Emerging powers with booming economies, democratically elected leaders and rising influence in the regions around them: In the last years, Turkey and Brazil were often seen as role models. The presidents of these countries, Recep Tayyip Erdogan and Dilma Roussev, even developed ambitions on a global level: They joined in a diplomatic attempt to negotiate a deal with Iran on its nuclear program. Vanity projects showed up on the agenda: Brazil hosts the 2014 soccer World Cup and the 2016 Olympics, Turkey’s metropolis Istanbul is a Candidate City for the 2020 Olympics.
Now, all of a sudden, the wind has turned: The streets of both countries have filled with hundreds of thousands of angry demonstrators. Economic prosperity has turned into popular unrest.

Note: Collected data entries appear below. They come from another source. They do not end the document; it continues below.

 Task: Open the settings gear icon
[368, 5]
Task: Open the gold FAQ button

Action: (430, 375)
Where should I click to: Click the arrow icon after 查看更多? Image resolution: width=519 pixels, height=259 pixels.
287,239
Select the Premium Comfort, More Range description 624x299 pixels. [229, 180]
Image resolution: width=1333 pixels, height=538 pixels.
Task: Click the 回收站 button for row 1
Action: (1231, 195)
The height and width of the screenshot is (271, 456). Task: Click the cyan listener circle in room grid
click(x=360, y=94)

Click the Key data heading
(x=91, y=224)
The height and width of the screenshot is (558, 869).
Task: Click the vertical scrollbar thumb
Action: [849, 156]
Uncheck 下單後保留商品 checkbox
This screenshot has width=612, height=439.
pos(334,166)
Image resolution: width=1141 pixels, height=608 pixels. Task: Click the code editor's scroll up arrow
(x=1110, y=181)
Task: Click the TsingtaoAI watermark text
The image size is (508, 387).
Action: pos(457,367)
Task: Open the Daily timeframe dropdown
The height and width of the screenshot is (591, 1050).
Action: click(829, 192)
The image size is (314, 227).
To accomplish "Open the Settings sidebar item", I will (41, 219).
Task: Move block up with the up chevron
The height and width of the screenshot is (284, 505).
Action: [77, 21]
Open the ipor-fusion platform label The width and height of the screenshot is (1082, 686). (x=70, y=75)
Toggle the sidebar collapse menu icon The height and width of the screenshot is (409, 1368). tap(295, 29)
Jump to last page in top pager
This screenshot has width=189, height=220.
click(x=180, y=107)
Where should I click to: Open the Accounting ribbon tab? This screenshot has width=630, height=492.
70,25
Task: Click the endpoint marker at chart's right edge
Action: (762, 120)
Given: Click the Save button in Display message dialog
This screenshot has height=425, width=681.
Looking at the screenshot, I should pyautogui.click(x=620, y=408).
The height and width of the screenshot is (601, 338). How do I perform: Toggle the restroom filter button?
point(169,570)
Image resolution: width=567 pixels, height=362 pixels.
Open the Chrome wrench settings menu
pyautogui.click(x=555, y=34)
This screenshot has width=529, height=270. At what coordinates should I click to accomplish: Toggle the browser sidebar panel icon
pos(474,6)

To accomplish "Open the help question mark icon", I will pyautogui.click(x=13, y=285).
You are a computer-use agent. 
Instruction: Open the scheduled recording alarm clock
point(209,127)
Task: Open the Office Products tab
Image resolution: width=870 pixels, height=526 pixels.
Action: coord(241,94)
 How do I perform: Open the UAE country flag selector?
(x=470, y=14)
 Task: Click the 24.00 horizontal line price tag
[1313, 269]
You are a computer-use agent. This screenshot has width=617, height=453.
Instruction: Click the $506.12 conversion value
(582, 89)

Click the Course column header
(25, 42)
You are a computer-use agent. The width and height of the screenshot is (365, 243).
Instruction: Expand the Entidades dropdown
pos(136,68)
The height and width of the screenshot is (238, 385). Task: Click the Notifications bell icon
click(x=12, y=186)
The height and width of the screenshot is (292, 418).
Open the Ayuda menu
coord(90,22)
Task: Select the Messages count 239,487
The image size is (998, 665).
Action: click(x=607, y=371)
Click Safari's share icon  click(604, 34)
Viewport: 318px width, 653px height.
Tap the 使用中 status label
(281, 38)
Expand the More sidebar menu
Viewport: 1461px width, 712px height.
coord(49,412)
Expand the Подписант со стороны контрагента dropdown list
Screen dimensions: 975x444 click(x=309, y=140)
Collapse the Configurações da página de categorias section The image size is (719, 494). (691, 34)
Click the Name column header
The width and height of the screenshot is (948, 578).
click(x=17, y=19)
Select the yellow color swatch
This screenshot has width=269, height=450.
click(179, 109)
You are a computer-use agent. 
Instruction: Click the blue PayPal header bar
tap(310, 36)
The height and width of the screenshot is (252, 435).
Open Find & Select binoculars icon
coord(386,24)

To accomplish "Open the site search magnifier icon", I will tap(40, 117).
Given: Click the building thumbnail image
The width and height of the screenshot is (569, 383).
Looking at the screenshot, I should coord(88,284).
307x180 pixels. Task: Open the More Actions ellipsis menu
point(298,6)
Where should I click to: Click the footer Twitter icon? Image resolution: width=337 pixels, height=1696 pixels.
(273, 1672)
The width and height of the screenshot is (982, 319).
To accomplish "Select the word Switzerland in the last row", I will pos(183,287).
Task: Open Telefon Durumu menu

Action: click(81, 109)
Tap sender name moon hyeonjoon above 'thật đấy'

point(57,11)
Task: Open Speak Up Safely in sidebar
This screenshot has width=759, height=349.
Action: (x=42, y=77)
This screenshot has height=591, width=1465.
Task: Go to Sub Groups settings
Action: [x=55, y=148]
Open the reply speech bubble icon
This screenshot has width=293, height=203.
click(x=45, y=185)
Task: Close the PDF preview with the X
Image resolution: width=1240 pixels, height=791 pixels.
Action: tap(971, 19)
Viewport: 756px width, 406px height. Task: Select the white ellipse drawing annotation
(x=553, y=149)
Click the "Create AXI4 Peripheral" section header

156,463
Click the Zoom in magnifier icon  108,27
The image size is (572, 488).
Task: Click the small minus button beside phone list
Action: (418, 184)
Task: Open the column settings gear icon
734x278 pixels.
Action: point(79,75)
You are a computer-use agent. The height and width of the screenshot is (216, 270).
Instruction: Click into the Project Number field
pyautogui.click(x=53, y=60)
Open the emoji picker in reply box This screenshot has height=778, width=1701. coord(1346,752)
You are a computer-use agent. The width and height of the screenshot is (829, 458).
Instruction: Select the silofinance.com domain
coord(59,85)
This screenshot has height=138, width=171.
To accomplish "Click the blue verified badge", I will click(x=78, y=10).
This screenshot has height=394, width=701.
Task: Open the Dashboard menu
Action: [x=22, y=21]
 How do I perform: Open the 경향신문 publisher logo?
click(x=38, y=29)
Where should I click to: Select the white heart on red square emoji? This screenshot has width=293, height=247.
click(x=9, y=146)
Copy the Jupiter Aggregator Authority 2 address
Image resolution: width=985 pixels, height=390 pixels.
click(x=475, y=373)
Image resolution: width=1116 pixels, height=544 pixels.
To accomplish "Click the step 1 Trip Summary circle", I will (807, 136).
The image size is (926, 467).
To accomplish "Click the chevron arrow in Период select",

Many of the demonstrators are those who profited most from their countries’ takeoff: Young, middle-class people. What has happened?
Both governments have shown disregard for their people and signs of arrogance due to their past successes. Erdogan follows an islamic agenda, dismissing legitimate concerns of secular Turks. Rousseff’s Workers’ Party has budgeted billions for the World Cup and the Olympics, while public services such as education and public transportation remain on a very basic level. These are also symptoms of poor democratic development: Democratic control of the governments’s decisions does not take place. Opposition parties are weak in Turkey as well as Brazil, they fail to offer plausible alternatives. The media only offers a one-sided coverage of the protests or even ignores them completely. Turkish and Brazilian journalists fail to fulfill their democratic responsibilities in the current situation.
Both governments have also made a major mistake in their reaction to the protests: They employed violence against the demonstrators instead of listening to their concerns. In Brazil’s largest city Sao Paulo, a peaceful demonstration against higher bus fares was brutally attacked by riot police, using tear gas and rubber bullets. In Turkey, police forces attacked demonstrators on Istanbul’s Taksim Square and in the neighboring Gezi Park with tear gas and stun grenades. It was the police violence that turned the local movements into nationwide protests in both countries.
But what is happening now also offers a chance for the future: The protests might ultimately strengthen democracy in Turkey and Brazil. The people have raised their voices and made clear that they don’t accept every decision of their government. The civil societies in Turkey and Brazil are on the rise. That’s good news.